Scale the stretch from the line containing "Screen dimensions: 1336x623" through the line containing "pos(49,468)" in the listing below. Give all of those lines again, requests included, with every coordinate in the answers multiplied by 0.75 and rounded to whole numbers, halves rounded up.

--- Materials provided ---

☆ ☆ ☆ ☆ ☆ ☆ ☆

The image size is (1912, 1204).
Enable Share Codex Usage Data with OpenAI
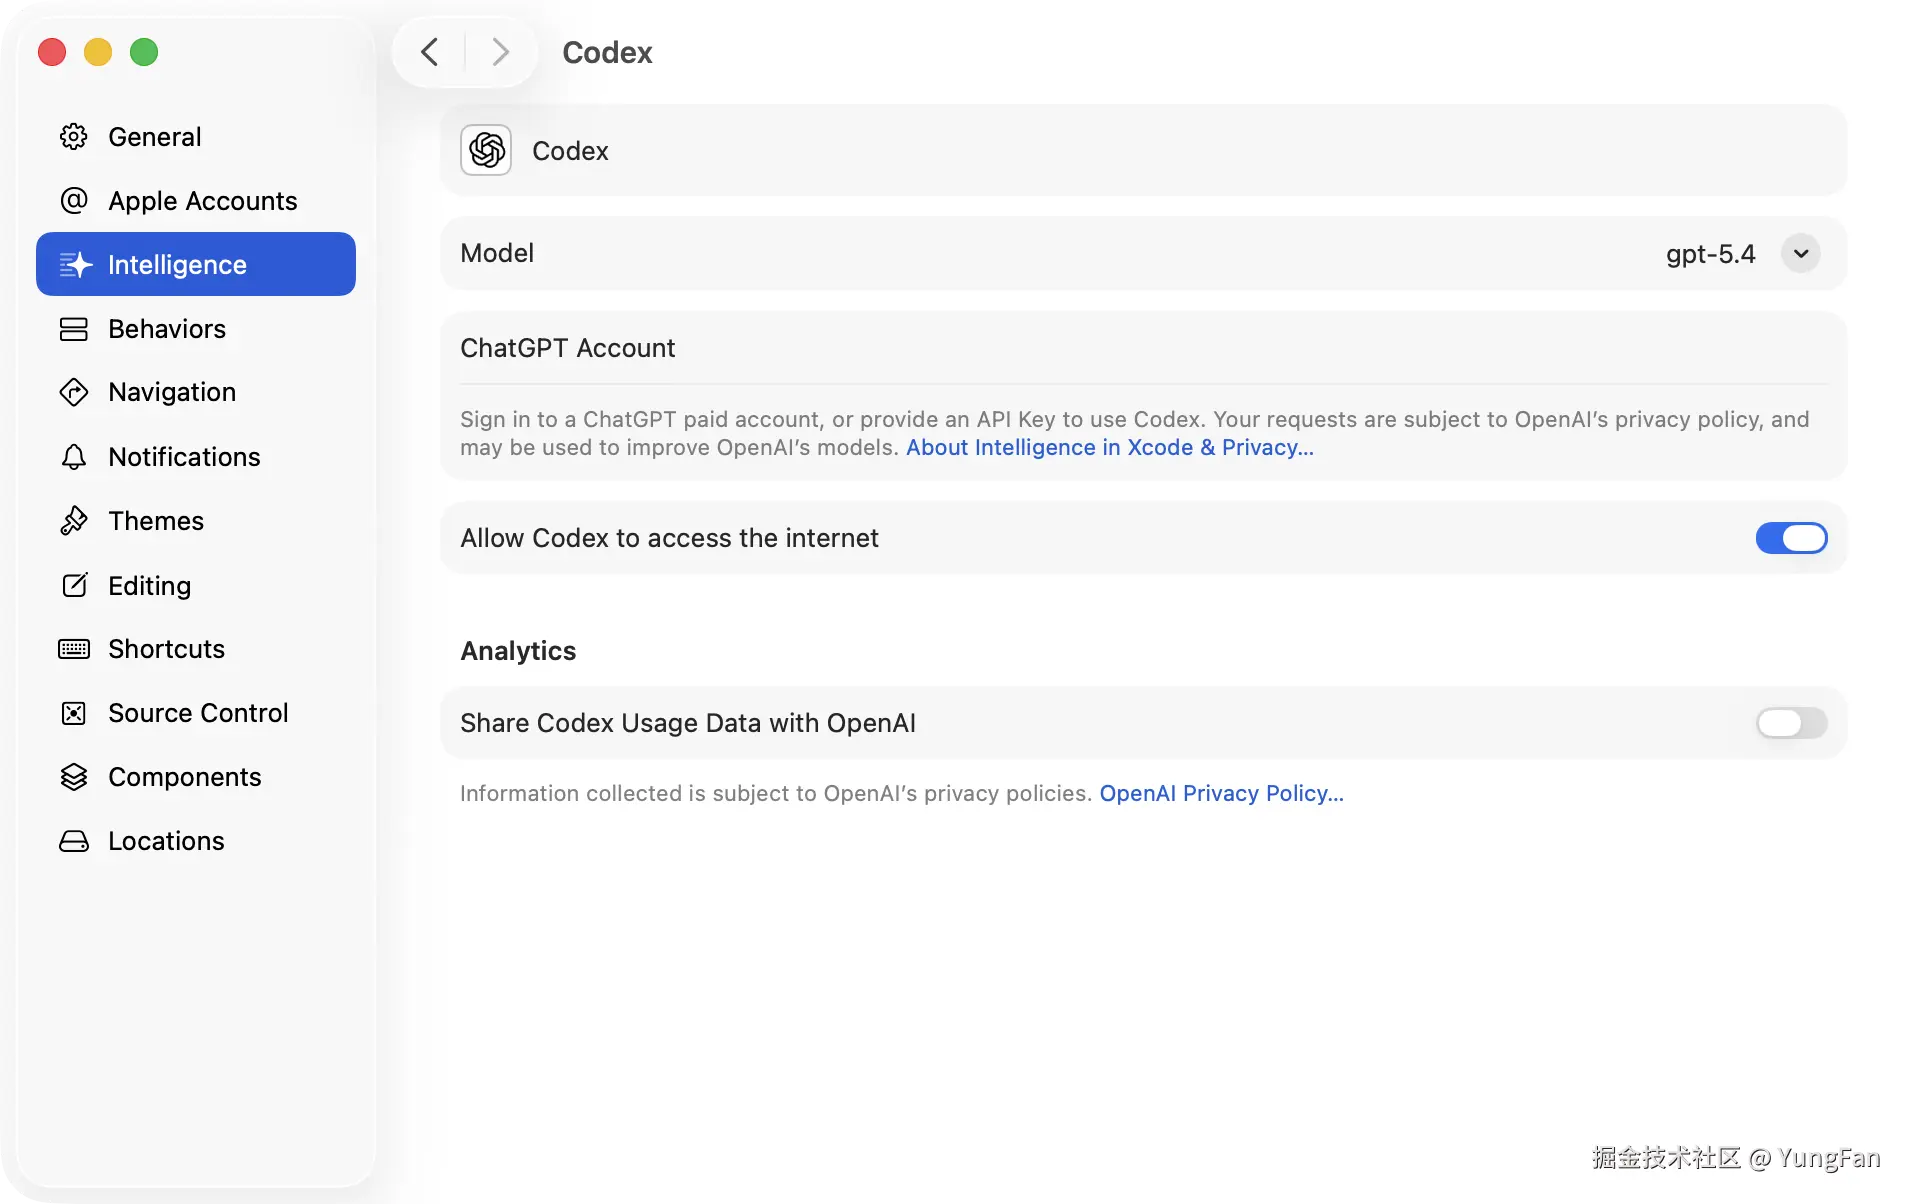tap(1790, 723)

☆ ☆ ☆ ☆ ☆ ☆ ☆

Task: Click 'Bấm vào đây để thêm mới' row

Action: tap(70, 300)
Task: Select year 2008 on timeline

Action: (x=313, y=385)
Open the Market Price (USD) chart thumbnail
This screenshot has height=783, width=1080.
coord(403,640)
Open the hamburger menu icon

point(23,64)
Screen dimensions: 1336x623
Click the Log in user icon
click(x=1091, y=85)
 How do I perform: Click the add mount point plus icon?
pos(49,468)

☆ ☆ ☆ ☆ ☆ ☆ ☆

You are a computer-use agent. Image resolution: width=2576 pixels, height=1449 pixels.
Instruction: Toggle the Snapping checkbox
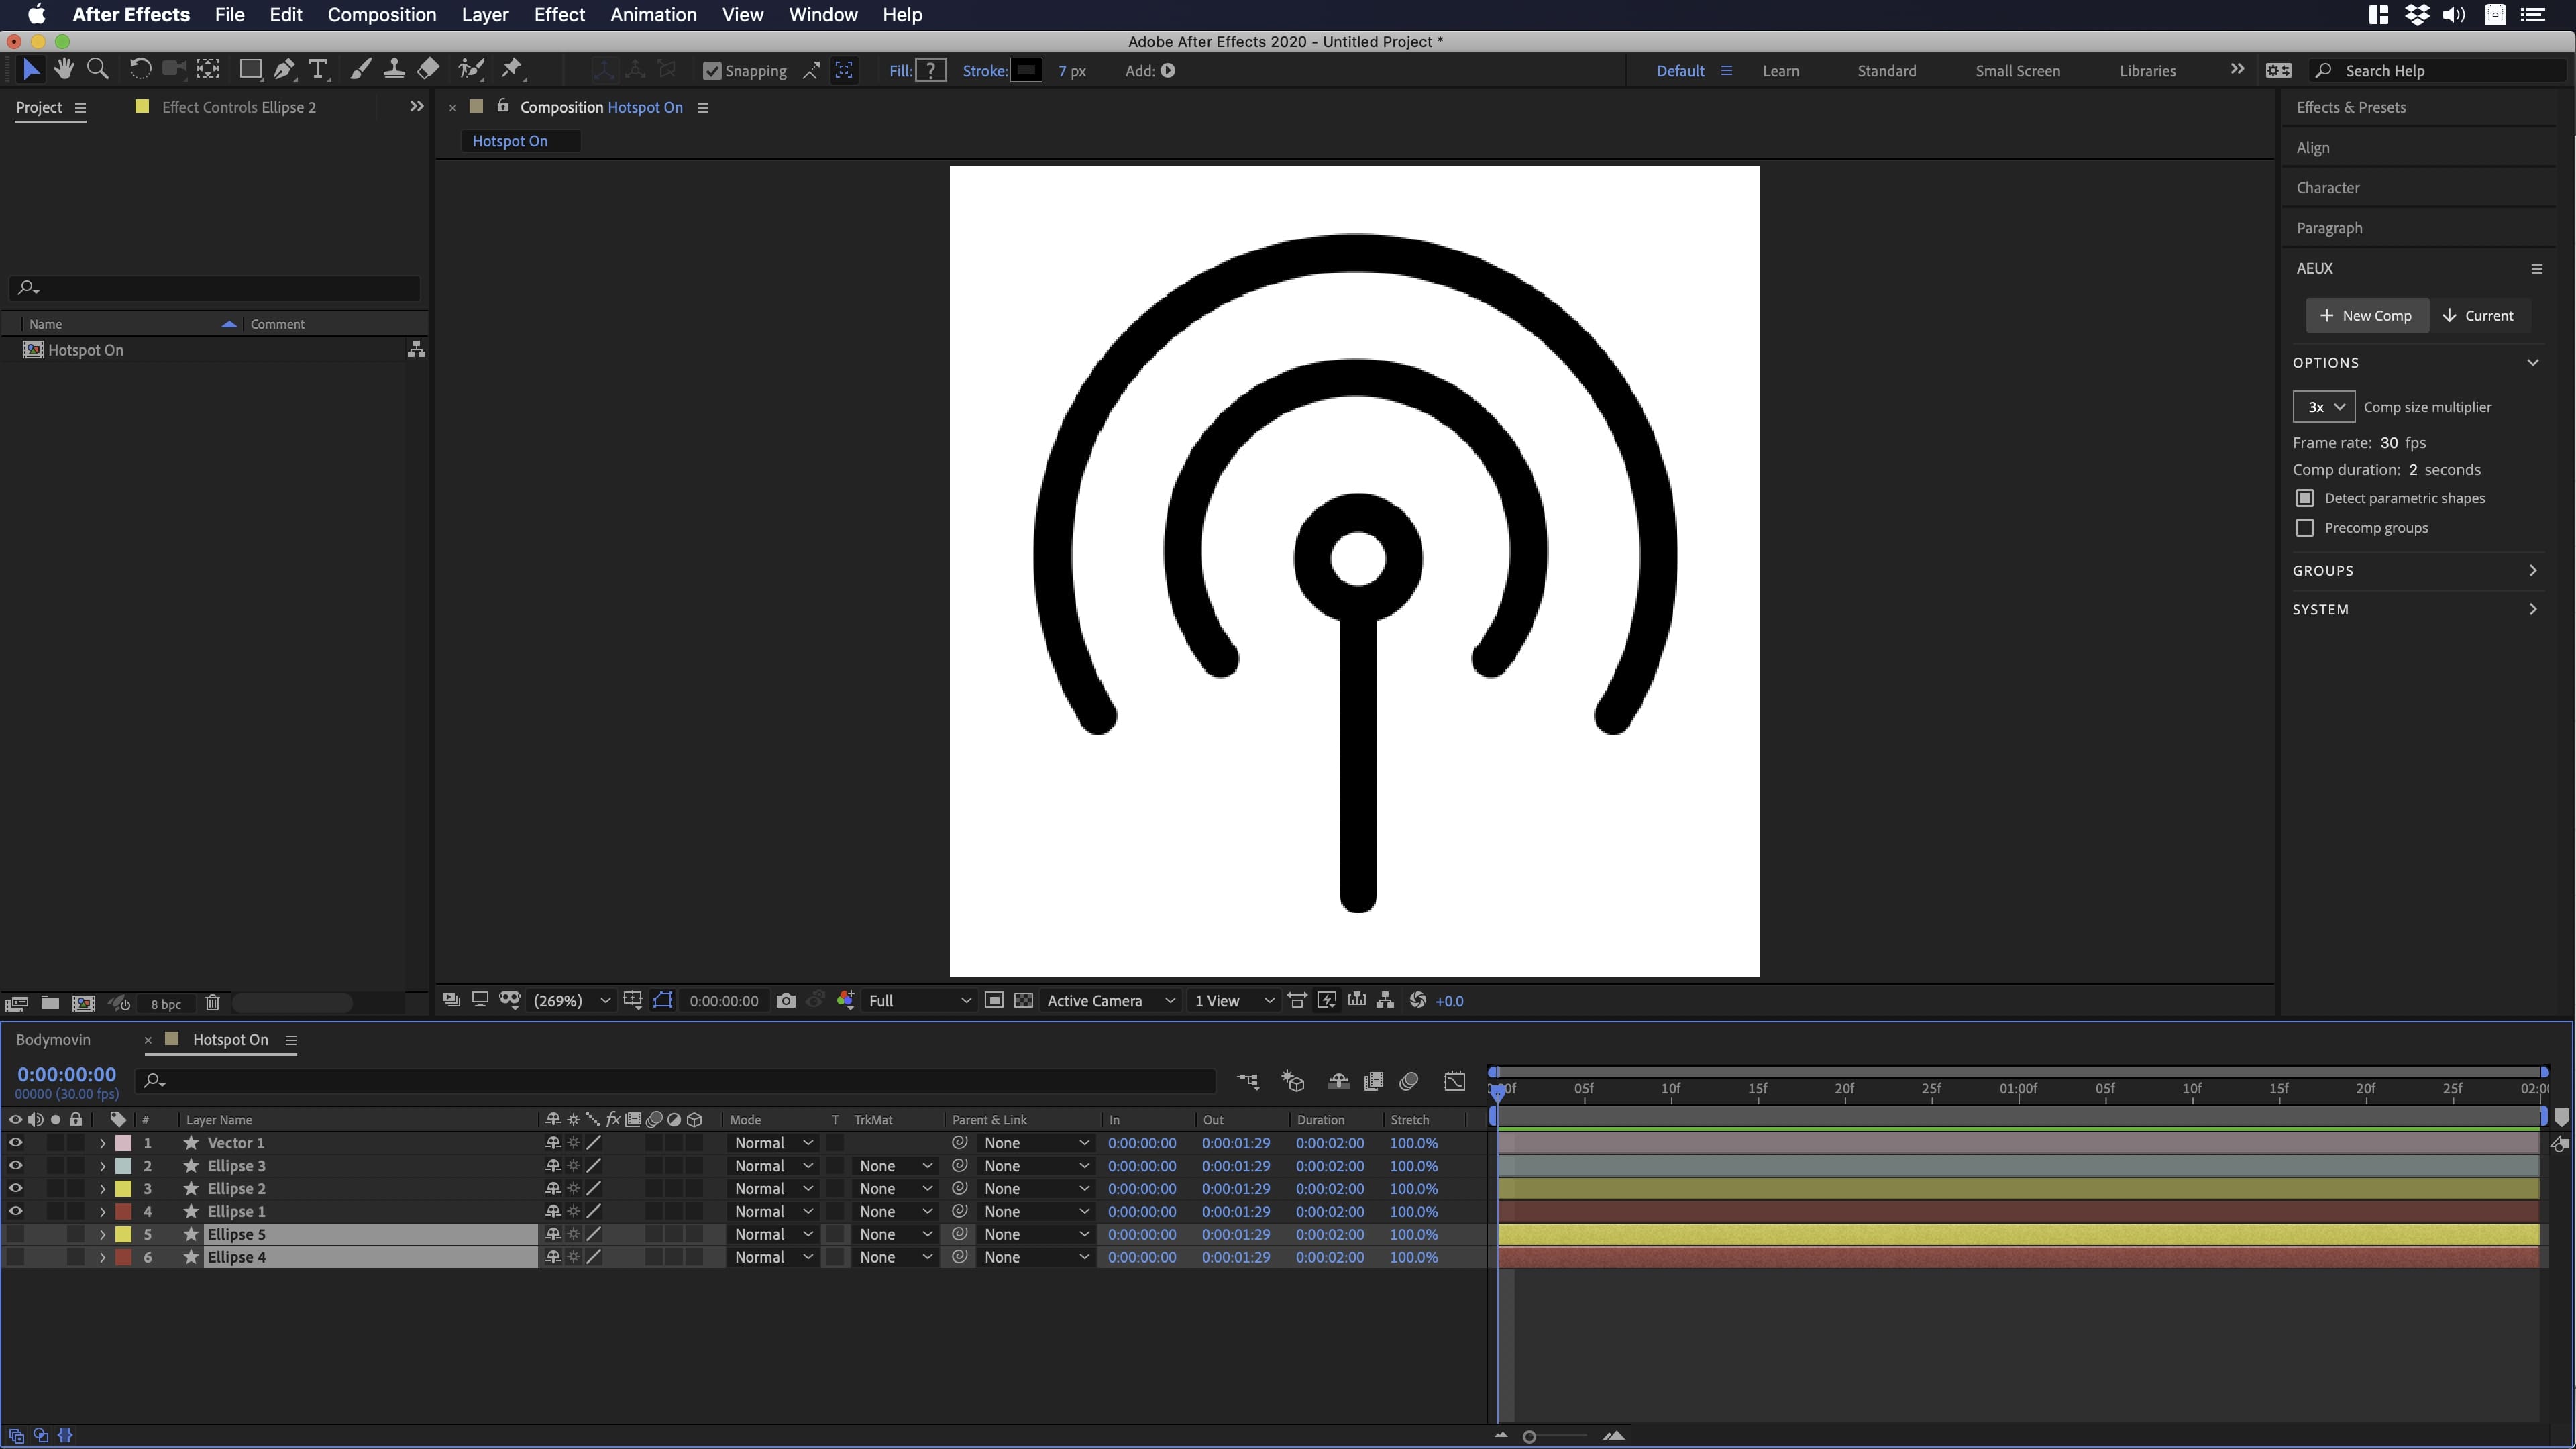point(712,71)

☆ ☆ ☆ ☆ ☆ ☆ ☆

--- Result below ---
Screen dimensions: 1336x623
Click the Log in user icon
click(x=818, y=64)
 How do I perform: Click the add mount point plus icon?
pos(37,351)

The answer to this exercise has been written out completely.